脚本 mimure kyoko
み群杏子 (舞台創造集団りゃんめんにゅーろん)

 私が戯曲を書くきっかけとなったのは、パトリック・シャンリィの「お月さまへようこそ」でした。
やはり「お月さまへようこそ」をとても愛していらっしゃる川野さん。一昨年、劇団大樹が山口あきらさんの演出で上演して下さった「ポプコーンの降る街」は、とても素敵な舞台でした。ですから、今回も安心してお任せです。厖大なテーマの物語は、私には書けません。街の片隅に暮らす人の、心のなかの小さなドラマを書くだけです。小さな出来事。小さな場面。その小ささが、たぶん私は好きなのだと思います。今回、上演していただくのは、戯曲ではなく、短編小説であったり、ラジオドラマであったり、朗読劇であったりする作品たちです。「ジェリービーンズの指輪」にも、「カスタネットの月」にも、登場人物の心を反映するように、「月」が登場してきます。
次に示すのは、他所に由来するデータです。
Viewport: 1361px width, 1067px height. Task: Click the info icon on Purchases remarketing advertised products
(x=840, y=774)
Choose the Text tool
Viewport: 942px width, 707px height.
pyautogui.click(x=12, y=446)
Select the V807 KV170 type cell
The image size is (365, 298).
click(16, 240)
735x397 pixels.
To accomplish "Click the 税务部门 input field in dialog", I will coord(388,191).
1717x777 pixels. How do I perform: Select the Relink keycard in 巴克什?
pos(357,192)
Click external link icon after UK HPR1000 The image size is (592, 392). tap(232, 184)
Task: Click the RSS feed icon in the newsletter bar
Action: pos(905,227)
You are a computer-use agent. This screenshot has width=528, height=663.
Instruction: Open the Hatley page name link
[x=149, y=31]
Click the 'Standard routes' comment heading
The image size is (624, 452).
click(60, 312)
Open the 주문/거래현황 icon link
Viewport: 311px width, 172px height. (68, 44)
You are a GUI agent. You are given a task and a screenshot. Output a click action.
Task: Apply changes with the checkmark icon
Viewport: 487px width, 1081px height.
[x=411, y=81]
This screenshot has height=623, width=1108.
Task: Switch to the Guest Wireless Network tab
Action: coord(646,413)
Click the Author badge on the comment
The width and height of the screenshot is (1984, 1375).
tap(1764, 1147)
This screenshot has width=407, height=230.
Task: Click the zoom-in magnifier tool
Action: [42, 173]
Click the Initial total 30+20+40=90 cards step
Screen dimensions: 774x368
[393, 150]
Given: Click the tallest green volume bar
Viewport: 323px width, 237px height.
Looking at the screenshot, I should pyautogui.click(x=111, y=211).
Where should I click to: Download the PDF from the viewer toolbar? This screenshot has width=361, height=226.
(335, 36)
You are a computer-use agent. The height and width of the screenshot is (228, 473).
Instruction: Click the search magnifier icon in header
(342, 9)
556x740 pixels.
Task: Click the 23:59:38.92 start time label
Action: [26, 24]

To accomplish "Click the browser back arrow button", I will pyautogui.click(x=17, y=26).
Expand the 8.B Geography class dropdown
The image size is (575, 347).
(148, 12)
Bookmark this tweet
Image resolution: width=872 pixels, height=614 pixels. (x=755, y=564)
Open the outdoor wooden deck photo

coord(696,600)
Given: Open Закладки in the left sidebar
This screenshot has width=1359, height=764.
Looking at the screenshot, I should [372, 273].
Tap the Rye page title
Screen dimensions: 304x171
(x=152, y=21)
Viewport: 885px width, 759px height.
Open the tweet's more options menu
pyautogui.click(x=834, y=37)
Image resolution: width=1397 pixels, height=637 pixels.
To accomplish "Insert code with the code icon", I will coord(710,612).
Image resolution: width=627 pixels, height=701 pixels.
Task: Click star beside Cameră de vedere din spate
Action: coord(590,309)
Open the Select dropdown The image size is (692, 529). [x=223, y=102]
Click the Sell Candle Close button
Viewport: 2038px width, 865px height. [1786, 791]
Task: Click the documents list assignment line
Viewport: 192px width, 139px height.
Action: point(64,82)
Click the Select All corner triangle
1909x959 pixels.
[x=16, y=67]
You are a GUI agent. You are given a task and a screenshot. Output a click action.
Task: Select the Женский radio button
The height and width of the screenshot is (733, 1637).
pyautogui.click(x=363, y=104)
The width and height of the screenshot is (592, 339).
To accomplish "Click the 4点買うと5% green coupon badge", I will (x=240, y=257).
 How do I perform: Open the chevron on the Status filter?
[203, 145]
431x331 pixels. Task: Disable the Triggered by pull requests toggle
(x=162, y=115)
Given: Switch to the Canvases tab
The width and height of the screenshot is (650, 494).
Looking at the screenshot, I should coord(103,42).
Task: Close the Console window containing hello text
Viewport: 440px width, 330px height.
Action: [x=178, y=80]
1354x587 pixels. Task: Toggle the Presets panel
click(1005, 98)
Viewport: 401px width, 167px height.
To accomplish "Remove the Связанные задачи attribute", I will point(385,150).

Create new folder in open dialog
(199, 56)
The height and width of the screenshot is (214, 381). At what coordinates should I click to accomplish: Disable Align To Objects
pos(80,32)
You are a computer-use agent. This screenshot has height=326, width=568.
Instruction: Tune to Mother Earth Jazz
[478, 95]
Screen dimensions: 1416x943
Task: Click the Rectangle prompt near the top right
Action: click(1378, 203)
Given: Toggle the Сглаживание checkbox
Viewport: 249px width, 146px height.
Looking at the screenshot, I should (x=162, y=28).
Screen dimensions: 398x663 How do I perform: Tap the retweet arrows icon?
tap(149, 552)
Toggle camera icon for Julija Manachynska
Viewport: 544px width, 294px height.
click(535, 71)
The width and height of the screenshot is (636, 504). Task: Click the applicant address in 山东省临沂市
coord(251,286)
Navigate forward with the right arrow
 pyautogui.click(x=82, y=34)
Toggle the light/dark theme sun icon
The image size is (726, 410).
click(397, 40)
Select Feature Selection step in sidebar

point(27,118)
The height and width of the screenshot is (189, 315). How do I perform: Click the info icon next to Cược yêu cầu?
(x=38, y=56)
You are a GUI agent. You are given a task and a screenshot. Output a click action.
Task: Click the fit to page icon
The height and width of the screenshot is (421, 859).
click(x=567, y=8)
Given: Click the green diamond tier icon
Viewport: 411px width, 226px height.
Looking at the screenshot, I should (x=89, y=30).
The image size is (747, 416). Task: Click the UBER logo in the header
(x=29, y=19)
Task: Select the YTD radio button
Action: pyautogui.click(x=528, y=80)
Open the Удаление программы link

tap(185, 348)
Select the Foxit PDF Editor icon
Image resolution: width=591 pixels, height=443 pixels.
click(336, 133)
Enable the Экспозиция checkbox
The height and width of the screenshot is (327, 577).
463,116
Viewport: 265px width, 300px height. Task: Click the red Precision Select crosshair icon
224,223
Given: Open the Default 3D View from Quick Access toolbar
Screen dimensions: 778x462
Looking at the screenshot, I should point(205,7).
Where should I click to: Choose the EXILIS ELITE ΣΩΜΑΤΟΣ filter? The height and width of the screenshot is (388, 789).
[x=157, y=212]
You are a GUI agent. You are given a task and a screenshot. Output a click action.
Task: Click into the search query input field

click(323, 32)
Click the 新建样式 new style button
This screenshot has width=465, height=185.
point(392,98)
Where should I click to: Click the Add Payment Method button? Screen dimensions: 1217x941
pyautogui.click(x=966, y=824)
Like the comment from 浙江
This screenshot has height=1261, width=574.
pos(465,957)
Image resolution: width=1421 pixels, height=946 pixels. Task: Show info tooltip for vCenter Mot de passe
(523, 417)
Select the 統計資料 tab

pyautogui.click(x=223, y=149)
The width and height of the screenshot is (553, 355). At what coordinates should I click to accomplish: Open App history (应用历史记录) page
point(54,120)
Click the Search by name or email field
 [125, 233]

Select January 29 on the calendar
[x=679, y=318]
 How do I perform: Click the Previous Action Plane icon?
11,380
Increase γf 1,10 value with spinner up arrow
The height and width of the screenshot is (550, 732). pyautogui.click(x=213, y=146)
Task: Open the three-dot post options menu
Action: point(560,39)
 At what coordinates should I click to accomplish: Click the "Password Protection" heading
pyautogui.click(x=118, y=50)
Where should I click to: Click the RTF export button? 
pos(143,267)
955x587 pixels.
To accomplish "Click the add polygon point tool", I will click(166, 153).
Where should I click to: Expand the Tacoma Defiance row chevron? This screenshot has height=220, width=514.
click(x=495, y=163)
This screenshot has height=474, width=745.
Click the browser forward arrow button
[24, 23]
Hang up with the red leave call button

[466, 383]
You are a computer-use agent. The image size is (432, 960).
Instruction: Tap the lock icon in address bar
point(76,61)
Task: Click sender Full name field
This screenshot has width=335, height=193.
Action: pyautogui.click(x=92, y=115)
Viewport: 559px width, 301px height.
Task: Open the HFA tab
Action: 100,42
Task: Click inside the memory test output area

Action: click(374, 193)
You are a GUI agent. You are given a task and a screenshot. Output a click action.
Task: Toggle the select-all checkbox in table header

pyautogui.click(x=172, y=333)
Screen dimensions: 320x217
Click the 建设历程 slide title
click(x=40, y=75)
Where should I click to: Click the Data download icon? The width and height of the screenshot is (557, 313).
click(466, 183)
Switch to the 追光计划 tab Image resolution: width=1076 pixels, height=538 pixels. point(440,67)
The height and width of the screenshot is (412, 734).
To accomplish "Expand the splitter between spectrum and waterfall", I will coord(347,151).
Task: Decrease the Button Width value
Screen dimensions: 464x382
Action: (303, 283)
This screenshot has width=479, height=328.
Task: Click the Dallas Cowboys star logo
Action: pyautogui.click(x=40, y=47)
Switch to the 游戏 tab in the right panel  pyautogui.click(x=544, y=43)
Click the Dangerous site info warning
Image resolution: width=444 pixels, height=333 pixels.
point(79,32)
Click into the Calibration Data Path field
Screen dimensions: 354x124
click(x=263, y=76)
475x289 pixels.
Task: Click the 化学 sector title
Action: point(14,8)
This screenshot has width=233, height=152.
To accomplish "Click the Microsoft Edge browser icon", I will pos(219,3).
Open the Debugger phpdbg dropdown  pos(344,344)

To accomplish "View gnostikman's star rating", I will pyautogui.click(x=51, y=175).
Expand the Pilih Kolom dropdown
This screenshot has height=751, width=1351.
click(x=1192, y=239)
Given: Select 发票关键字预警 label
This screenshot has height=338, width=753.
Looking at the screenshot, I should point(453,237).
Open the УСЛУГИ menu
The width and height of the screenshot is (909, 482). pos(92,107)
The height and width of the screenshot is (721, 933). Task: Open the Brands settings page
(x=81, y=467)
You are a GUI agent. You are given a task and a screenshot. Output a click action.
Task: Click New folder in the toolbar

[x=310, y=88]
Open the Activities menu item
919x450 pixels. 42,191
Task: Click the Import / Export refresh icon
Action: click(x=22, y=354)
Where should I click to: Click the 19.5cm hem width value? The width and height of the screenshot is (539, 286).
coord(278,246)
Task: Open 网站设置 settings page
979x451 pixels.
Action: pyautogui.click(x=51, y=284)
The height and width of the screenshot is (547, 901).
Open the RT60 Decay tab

そういえば、「ポプコーンの降る街」にも、満ちては欠ける月に恋する男の話が出てきました。私の作品のなかに、「月」は、かなりの確率で出てくるようです。サブタイトルは、−月と語りとアンサンブル−だとか。どんな舞台を見せていただけるのか、今回も楽しみにしています。


み群杏子。大阪府在住。初めは作詞家であったが、その後、劇作家として活動を開始。現在、座付作家として舞台創造集団「りゃんめんにゅーろん」所属。91年に「恋心のアドレス」で文化庁舞台芸術創作奨励賞佳作を受賞、同作品を「俳優座」が初演。また92年にも「ポプコーンの降る街」が同賞を連続受賞し、同作品を「しし座」が初演。その後、Kiss-FM「Story for Two」のレギュラー執筆を担当。言葉のニュアンスを大切にしたポエティックな作風が特徴。生の悲しみおかしみを根底に持つ独特の作品世界を展開。02年には、初の戯曲集「微熱の箱」が出版される(宝塚出版刊/星雲社)。07年4月には、新作「森陰アパートメント」を発表。大阪ヌーヴォー・スタシオンにて上演され好評を得る。

劇団大樹では、05年に「ポプコーンの降る街」を上演。来年には、同作家の「ひめごと」の上演が決定している。